How to explain Async/Await deep dive

Key teaching points:

  • Async is not “faster”; it helps scale I/O-bound workloads by freeing threads.
  • For CPU-bound work, adding Task.Run introduces overhead without benefit.
  • Each async method:
    • Compiles to a state machine
    • May allocate Task / State objects
  • ValueTask can reduce allocations in high-throughput paths—but must be used carefully.

Connect to real apps:

  • CPU-bound APIs: prefer synchronous code or dedicated worker threads.
  • I/O-bound APIs: async is necessary to scale (database, HTTP, file I/O).
  • Over-using async in very tight loops can harm performance.

8. Step 8 – Running Specific Labs in Training

You can now run each part independently during training:

  1. Micro + LINQ vs loops + Span dotnet run -c Release -- --filter *AlgoBenchmarks*
  2. Time Complexity O(N) vs O(N²) dotnet run -c Release -- --filter *ComplexityBenchmarks*
  3. Allocations & GC dotnet run -c Release -- --filter *AllocationBenchmarks*
  4. Async/Await Deep Dive dotnet run -c Release -- --filter *AsyncBenchmarks*

Or run everything:

dotnet run -c Release

9. How to Read BenchmarkDotNet Metrics (For Students)
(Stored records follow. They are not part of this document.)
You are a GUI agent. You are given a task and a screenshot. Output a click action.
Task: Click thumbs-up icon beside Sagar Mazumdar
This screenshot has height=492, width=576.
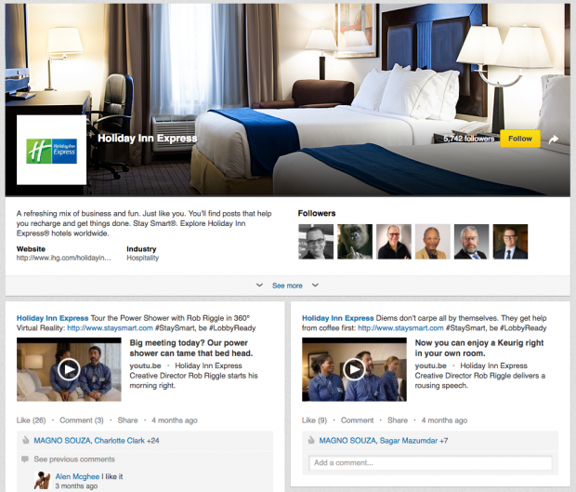pos(311,440)
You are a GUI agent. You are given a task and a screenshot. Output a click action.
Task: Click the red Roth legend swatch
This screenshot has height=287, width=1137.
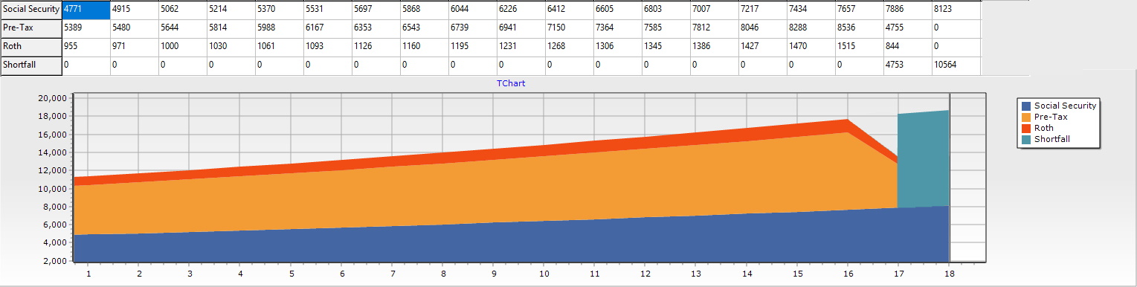[x=1027, y=128]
In each summary table, focus on:

  • Mean
    Average time per operation. Main metric for latency.
  • Error / StdDev
    How “noisy” the measurement is.
    • High StdDev → unstable environment (CPU throttling, background processes).
  • Gen0/Gen1/Gen2
    Approx GCs per 1,000 operations.
    • More frequent GCs → more pauses → potential latency spikes.
  • Allocated
    Bytes allocated per operation.
    • One of the most important metrics for high-throughput systems (web APIs, microservices).
    • Reducing allocated bytes reduces GC overhead and CPU usage.

Tie everything back to:

  • Latency (how fast a single request completes)
  • Throughput (how many requests/second)
  • GC Pressure (how much CPU time is lost to GC)
  • Scalability (how well the app handles larger workloads or N)
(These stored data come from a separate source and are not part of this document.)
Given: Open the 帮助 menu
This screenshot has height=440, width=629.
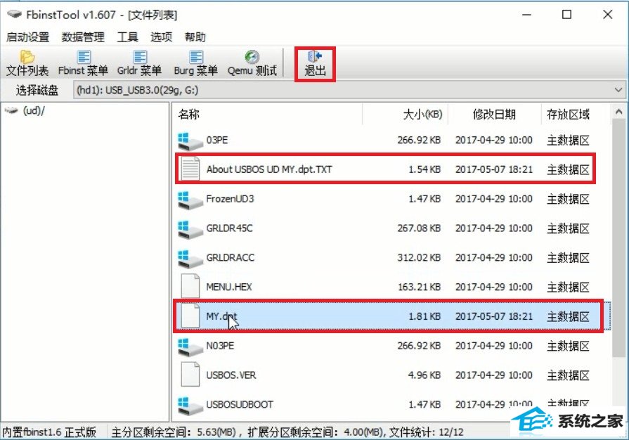Looking at the screenshot, I should (x=195, y=37).
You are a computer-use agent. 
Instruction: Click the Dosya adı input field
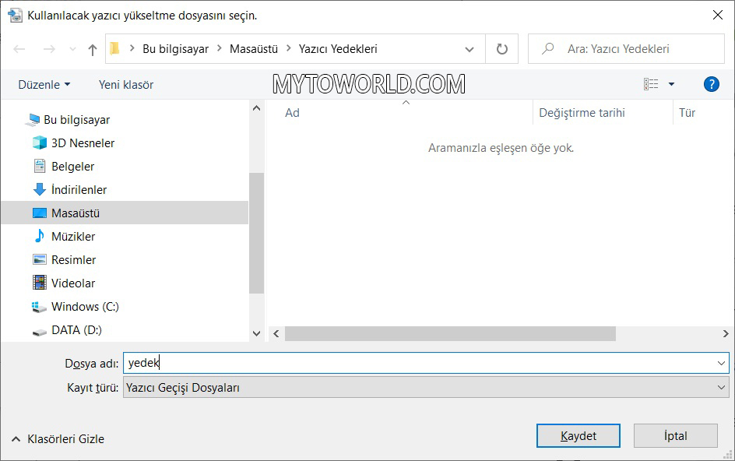(311, 363)
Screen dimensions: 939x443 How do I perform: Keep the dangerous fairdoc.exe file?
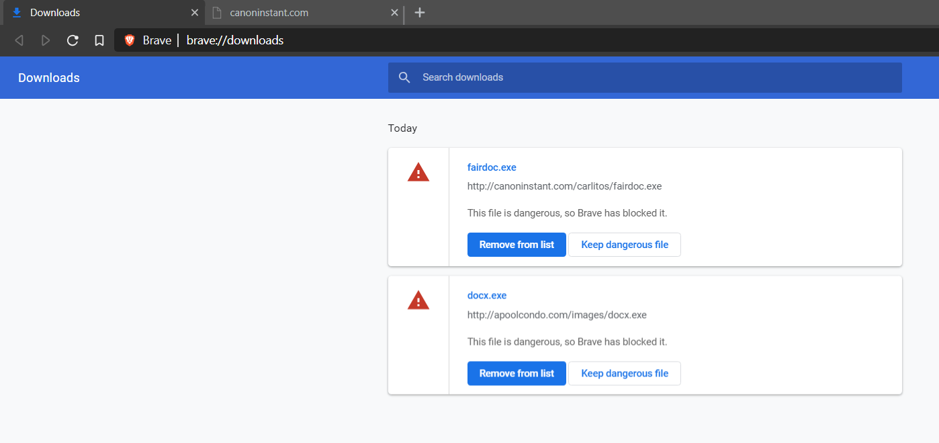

10. Do’s and Don’ts for This Lab (and Real Life)

✅ DOs

  • ✅ Run benchmarks using Release configuration: dotnet run -c Release
  • ✅ Close other heavy apps (browsers, VMs) while benchmarking.
  • ✅ Use [MemoryDiagnoser] on all training benchmarks.
  • ✅ Use [GlobalSetup] for creating test data – don’t measure setup.
  • ✅ Use [Params] to show time complexity behavior for different N.
  • ✅ Compare a baseline method against alternatives (Baseline = true).
  • ✅ Explain metrics (Mean, Allocated, Gen0) every time you show a table.
  • ✅ Emphasize that benchmarks measure micro performance, not full system behavior.

❌ DON’Ts

  • ❌ Don’t run benchmarks in Debug mode.
    (JIT optimizations are disabled → meaningless results.)
  • ❌ Don’t benchmark I/O to real network or disk in training demos
    (noise from the environment will dominate).
  • ❌ Don’t include Console.WriteLine inside [Benchmark] methods
    (I/O destroys timings).
  • ❌ Don’t allocate large objects in [GlobalSetup] for each benchmark run; use fields.
  • ❌ Don’t assume async = faster. Show Task.Run overhead in the lab.
  • ❌ Don’t trust a single run; mention that BDN uses multiple iterations + statistics.